(Beginning of Exercise data)

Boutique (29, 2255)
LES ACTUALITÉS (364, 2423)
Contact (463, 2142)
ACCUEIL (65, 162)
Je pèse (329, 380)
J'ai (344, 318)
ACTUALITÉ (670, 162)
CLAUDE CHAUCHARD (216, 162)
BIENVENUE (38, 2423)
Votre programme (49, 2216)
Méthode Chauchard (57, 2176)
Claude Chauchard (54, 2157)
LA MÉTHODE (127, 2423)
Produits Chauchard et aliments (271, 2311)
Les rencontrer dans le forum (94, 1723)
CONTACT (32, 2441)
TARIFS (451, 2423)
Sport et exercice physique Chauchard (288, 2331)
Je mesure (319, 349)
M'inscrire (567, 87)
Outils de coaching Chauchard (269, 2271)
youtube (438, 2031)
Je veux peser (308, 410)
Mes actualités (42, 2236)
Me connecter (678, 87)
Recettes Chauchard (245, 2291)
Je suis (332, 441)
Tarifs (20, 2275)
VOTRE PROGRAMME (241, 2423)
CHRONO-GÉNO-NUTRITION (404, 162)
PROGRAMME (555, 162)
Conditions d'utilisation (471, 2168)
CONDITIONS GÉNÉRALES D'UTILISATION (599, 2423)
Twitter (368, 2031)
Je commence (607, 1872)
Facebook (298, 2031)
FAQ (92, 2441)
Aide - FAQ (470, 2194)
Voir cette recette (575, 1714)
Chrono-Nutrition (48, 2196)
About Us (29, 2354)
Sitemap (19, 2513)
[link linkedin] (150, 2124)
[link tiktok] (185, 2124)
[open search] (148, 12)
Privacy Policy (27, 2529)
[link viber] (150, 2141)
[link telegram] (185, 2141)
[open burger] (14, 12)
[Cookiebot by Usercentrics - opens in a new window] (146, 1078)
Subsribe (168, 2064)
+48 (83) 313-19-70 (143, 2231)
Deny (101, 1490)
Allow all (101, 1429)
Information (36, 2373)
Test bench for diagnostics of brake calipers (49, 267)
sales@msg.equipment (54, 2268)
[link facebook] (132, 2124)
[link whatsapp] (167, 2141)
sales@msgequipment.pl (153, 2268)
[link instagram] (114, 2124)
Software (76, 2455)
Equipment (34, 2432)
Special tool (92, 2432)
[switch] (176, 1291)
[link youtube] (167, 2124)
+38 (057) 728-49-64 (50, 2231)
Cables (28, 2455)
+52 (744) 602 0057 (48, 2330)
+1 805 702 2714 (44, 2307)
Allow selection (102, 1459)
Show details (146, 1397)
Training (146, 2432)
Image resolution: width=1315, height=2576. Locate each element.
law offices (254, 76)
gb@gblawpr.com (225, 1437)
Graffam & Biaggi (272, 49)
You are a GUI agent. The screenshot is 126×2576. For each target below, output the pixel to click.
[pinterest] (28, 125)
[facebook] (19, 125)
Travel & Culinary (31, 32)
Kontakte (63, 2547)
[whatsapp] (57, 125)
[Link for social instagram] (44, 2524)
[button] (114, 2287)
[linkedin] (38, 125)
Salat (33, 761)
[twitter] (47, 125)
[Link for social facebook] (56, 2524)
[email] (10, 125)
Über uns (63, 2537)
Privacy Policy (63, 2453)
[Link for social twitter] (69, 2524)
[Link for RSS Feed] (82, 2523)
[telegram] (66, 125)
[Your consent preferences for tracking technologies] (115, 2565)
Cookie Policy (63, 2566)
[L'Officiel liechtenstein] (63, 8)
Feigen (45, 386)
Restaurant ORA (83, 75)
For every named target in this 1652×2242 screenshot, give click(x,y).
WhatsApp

(End of Exercise data)

• _Try it_
Print the material once more, keeping every word as it is.

• _Finished task_
Boutique (29, 2255)
LES ACTUALITÉS (364, 2423)
Contact (463, 2142)
ACCUEIL (65, 162)
Je pèse (329, 380)
J'ai (344, 318)
ACTUALITÉ (670, 162)
CLAUDE CHAUCHARD (216, 162)
BIENVENUE (38, 2423)
Votre programme (49, 2216)
Méthode Chauchard (57, 2176)
Claude Chauchard (54, 2157)
LA MÉTHODE (127, 2423)
Produits Chauchard et aliments (271, 2311)
Les rencontrer dans le forum (94, 1723)
CONTACT (32, 2441)
TARIFS (451, 2423)
Sport et exercice physique Chauchard (288, 2331)
Je mesure (319, 349)
M'inscrire (567, 87)
Outils de coaching Chauchard (269, 2271)
youtube (438, 2031)
Je veux peser (308, 410)
Mes actualités (42, 2236)
Me connecter (678, 87)
Recettes Chauchard (245, 2291)
Je suis (332, 441)
Tarifs (20, 2275)
VOTRE PROGRAMME (241, 2423)
CHRONO-GÉNO-NUTRITION (404, 162)
PROGRAMME (555, 162)
Conditions d'utilisation (471, 2168)
CONDITIONS GÉNÉRALES D'UTILISATION (599, 2423)
Twitter (368, 2031)
Je commence (607, 1872)
Facebook (298, 2031)
FAQ (92, 2441)
Aide - FAQ (470, 2194)
Voir cette recette (575, 1714)
Chrono-Nutrition (48, 2196)
About Us (29, 2354)
Sitemap (19, 2513)
[link linkedin] (150, 2124)
[link tiktok] (185, 2124)
[open search] (148, 12)
Privacy Policy (27, 2529)
[link viber] (150, 2141)
[link telegram] (185, 2141)
[open burger] (14, 12)
[Cookiebot by Usercentrics - opens in a new window] (146, 1078)
Subsribe (168, 2064)
+48 (83) 313-19-70 (143, 2231)
Deny (101, 1490)
Allow all (101, 1429)
Information (36, 2373)
Test bench for diagnostics of brake calipers (49, 267)
sales@msg.equipment (54, 2268)
[link facebook] (132, 2124)
[link whatsapp] (167, 2141)
sales@msgequipment.pl (153, 2268)
[link instagram] (114, 2124)
Software (76, 2455)
Equipment (34, 2432)
Special tool (92, 2432)
[switch] (176, 1291)
[link youtube] (167, 2124)
+38 (057) 728-49-64 (50, 2231)
Cables (28, 2455)
+52 (744) 602 0057 (48, 2330)
+1 805 702 2714 (44, 2307)
Allow selection (102, 1459)
Show details (146, 1397)
Training (146, 2432)
Image resolution: width=1315, height=2576. Locate each element.
law offices (254, 76)
gb@gblawpr.com (225, 1437)
Graffam & Biaggi (272, 49)
You are a GUI agent. The screenshot is 126×2576. For each target below, output the pixel to click.
[pinterest] (28, 125)
[facebook] (19, 125)
Travel & Culinary (31, 32)
Kontakte (63, 2547)
[whatsapp] (57, 125)
[Link for social instagram] (44, 2524)
[button] (114, 2287)
[linkedin] (38, 125)
Salat (33, 761)
[twitter] (47, 125)
[Link for social facebook] (56, 2524)
[email] (10, 125)
Über uns (63, 2537)
Privacy Policy (63, 2453)
[Link for social twitter] (69, 2524)
[Link for RSS Feed] (82, 2523)
[telegram] (66, 125)
[Your consent preferences for tracking technologies] (115, 2565)
Cookie Policy (63, 2566)
[L'Officiel liechtenstein] (63, 8)
Feigen (45, 386)
Restaurant ORA (83, 75)
For every named target in this 1652×2242 screenshot, give click(x,y).
WhatsApp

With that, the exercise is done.